### Problem to solve:
Set down the rows that follow word for word, changing nothing.

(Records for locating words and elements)
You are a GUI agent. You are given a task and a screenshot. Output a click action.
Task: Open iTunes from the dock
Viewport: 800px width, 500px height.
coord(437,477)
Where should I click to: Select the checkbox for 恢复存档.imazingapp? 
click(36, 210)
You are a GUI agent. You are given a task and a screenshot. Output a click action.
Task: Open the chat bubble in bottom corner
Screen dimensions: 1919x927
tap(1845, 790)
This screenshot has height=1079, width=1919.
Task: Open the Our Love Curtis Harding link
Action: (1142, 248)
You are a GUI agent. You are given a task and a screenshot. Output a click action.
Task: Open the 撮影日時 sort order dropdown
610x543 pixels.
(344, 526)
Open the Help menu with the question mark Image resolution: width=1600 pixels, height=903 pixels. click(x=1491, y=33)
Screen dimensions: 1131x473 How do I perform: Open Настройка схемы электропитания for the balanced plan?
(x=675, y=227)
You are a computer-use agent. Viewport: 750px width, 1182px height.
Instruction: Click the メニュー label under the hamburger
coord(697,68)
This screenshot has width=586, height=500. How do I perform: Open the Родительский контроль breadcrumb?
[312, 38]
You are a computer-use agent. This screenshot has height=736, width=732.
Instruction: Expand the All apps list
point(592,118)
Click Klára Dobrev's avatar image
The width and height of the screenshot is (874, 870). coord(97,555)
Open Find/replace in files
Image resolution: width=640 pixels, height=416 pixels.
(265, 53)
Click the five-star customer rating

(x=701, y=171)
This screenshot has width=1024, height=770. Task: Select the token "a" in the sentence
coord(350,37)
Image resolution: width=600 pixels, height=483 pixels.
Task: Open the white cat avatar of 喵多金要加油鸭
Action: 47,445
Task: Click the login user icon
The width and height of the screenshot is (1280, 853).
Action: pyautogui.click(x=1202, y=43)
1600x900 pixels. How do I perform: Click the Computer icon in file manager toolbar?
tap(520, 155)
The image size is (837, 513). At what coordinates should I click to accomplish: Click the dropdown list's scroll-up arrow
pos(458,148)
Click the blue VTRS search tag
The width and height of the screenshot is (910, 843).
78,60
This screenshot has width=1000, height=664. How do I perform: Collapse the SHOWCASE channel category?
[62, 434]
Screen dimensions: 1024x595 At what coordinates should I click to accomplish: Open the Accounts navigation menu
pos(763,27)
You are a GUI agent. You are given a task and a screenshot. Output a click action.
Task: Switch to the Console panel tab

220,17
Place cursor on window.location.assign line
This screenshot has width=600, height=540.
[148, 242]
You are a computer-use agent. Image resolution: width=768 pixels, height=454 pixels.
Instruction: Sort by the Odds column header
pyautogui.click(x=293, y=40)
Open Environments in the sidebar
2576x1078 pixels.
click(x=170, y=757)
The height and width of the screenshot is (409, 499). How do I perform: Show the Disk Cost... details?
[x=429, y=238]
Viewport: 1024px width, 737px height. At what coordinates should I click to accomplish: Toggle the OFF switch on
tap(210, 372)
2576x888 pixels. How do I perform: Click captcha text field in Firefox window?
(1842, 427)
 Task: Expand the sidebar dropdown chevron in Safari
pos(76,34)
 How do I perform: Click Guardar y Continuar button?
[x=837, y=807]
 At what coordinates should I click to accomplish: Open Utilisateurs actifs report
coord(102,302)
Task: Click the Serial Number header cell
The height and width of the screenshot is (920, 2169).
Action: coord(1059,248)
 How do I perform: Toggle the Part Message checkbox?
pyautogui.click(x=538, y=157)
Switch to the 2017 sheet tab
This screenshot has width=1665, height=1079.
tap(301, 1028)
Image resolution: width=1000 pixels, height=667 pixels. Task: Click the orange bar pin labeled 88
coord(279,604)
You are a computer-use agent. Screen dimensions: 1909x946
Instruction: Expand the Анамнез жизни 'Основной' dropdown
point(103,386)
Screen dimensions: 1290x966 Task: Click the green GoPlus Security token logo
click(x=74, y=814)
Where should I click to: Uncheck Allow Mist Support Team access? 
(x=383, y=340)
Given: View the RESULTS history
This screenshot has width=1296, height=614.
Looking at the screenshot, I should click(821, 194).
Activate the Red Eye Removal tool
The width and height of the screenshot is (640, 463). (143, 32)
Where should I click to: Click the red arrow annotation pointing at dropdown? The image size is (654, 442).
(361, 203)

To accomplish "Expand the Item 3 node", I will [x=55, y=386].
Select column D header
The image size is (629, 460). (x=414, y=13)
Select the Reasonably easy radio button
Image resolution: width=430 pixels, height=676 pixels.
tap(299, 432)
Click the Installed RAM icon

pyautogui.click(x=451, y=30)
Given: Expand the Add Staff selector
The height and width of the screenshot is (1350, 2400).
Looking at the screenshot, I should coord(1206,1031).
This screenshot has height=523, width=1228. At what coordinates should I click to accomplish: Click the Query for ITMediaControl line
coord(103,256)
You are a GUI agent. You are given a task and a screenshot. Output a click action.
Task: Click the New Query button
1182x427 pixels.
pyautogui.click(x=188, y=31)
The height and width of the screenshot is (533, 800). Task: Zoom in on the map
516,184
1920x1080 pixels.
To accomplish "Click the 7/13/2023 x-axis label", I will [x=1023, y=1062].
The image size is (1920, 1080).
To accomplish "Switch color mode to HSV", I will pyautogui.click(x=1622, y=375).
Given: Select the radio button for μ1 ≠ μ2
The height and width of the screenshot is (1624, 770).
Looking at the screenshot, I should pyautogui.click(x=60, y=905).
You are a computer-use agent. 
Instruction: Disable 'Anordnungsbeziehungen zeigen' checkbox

### Final answer:
You are a GUI agent. You are given a task and a screenshot. Output a click action.
Task: Open iTunes from the dock
Viewport: 800px width, 500px height.
coord(437,477)
Where should I click to: Select the checkbox for 恢复存档.imazingapp? 
click(36, 210)
You are a GUI agent. You are given a task and a screenshot. Output a click action.
Task: Open the chat bubble in bottom corner
Screen dimensions: 1919x927
tap(1845, 790)
This screenshot has height=1079, width=1919.
Task: Open the Our Love Curtis Harding link
Action: (1142, 248)
You are a GUI agent. You are given a task and a screenshot. Output a click action.
Task: Open the 撮影日時 sort order dropdown
610x543 pixels.
(344, 526)
Open the Help menu with the question mark Image resolution: width=1600 pixels, height=903 pixels. click(x=1491, y=33)
Screen dimensions: 1131x473 How do I perform: Open Настройка схемы электропитания for the balanced plan?
(x=675, y=227)
You are a computer-use agent. Viewport: 750px width, 1182px height.
Instruction: Click the メニュー label under the hamburger
coord(697,68)
This screenshot has width=586, height=500. How do I perform: Open the Родительский контроль breadcrumb?
[312, 38]
You are a computer-use agent. This screenshot has height=736, width=732.
Instruction: Expand the All apps list
point(592,118)
Click Klára Dobrev's avatar image
The width and height of the screenshot is (874, 870). coord(97,555)
Open Find/replace in files
Image resolution: width=640 pixels, height=416 pixels.
(265, 53)
Click the five-star customer rating

(x=701, y=171)
This screenshot has width=1024, height=770. Task: Select the token "a" in the sentence
coord(350,37)
Image resolution: width=600 pixels, height=483 pixels.
Task: Open the white cat avatar of 喵多金要加油鸭
Action: 47,445
Task: Click the login user icon
The width and height of the screenshot is (1280, 853).
Action: pyautogui.click(x=1202, y=43)
1600x900 pixels. How do I perform: Click the Computer icon in file manager toolbar?
tap(520, 155)
The image size is (837, 513). At what coordinates should I click to accomplish: Click the dropdown list's scroll-up arrow
pos(458,148)
Click the blue VTRS search tag
The width and height of the screenshot is (910, 843).
78,60
This screenshot has width=1000, height=664. How do I perform: Collapse the SHOWCASE channel category?
[62, 434]
Screen dimensions: 1024x595 At what coordinates should I click to accomplish: Open the Accounts navigation menu
pos(763,27)
You are a GUI agent. You are given a task and a screenshot. Output a click action.
Task: Switch to the Console panel tab

220,17
Place cursor on window.location.assign line
This screenshot has width=600, height=540.
[148, 242]
You are a computer-use agent. Image resolution: width=768 pixels, height=454 pixels.
Instruction: Sort by the Odds column header
pyautogui.click(x=293, y=40)
Open Environments in the sidebar
2576x1078 pixels.
click(x=170, y=757)
The height and width of the screenshot is (409, 499). How do I perform: Show the Disk Cost... details?
[x=429, y=238]
Viewport: 1024px width, 737px height. At what coordinates should I click to accomplish: Toggle the OFF switch on
tap(210, 372)
2576x888 pixels. How do I perform: Click captcha text field in Firefox window?
(1842, 427)
 Task: Expand the sidebar dropdown chevron in Safari
pos(76,34)
 How do I perform: Click Guardar y Continuar button?
[x=837, y=807]
 At what coordinates should I click to accomplish: Open Utilisateurs actifs report
coord(102,302)
Task: Click the Serial Number header cell
The height and width of the screenshot is (920, 2169).
Action: coord(1059,248)
 How do I perform: Toggle the Part Message checkbox?
pyautogui.click(x=538, y=157)
Switch to the 2017 sheet tab
This screenshot has width=1665, height=1079.
tap(301, 1028)
Image resolution: width=1000 pixels, height=667 pixels. Task: Click the orange bar pin labeled 88
coord(279,604)
You are a computer-use agent. Screen dimensions: 1909x946
Instruction: Expand the Анамнез жизни 'Основной' dropdown
point(103,386)
Screen dimensions: 1290x966 Task: Click the green GoPlus Security token logo
click(x=74, y=814)
Where should I click to: Uncheck Allow Mist Support Team access? 
(x=383, y=340)
Given: View the RESULTS history
This screenshot has width=1296, height=614.
Looking at the screenshot, I should click(821, 194).
Activate the Red Eye Removal tool
The width and height of the screenshot is (640, 463). (143, 32)
Where should I click to: Click the red arrow annotation pointing at dropdown? The image size is (654, 442).
(361, 203)

To accomplish "Expand the Item 3 node", I will [x=55, y=386].
Select column D header
The image size is (629, 460). (x=414, y=13)
Select the Reasonably easy radio button
Image resolution: width=430 pixels, height=676 pixels.
tap(299, 432)
Click the Installed RAM icon

pyautogui.click(x=451, y=30)
Given: Expand the Add Staff selector
The height and width of the screenshot is (1350, 2400).
Looking at the screenshot, I should coord(1206,1031).
This screenshot has height=523, width=1228. At what coordinates should I click to accomplish: Click the Query for ITMediaControl line
coord(103,256)
You are a GUI agent. You are given a task and a screenshot. Output a click action.
Task: Click the New Query button
1182x427 pixels.
pyautogui.click(x=188, y=31)
The height and width of the screenshot is (533, 800). Task: Zoom in on the map
516,184
1920x1080 pixels.
To accomplish "Click the 7/13/2023 x-axis label", I will [x=1023, y=1062].
The image size is (1920, 1080).
To accomplish "Switch color mode to HSV", I will pyautogui.click(x=1622, y=375).
Given: Select the radio button for μ1 ≠ μ2
The height and width of the screenshot is (1624, 770).
Looking at the screenshot, I should pyautogui.click(x=60, y=905).
You are a computer-use agent. 
Instruction: Disable 'Anordnungsbeziehungen zeigen' checkbox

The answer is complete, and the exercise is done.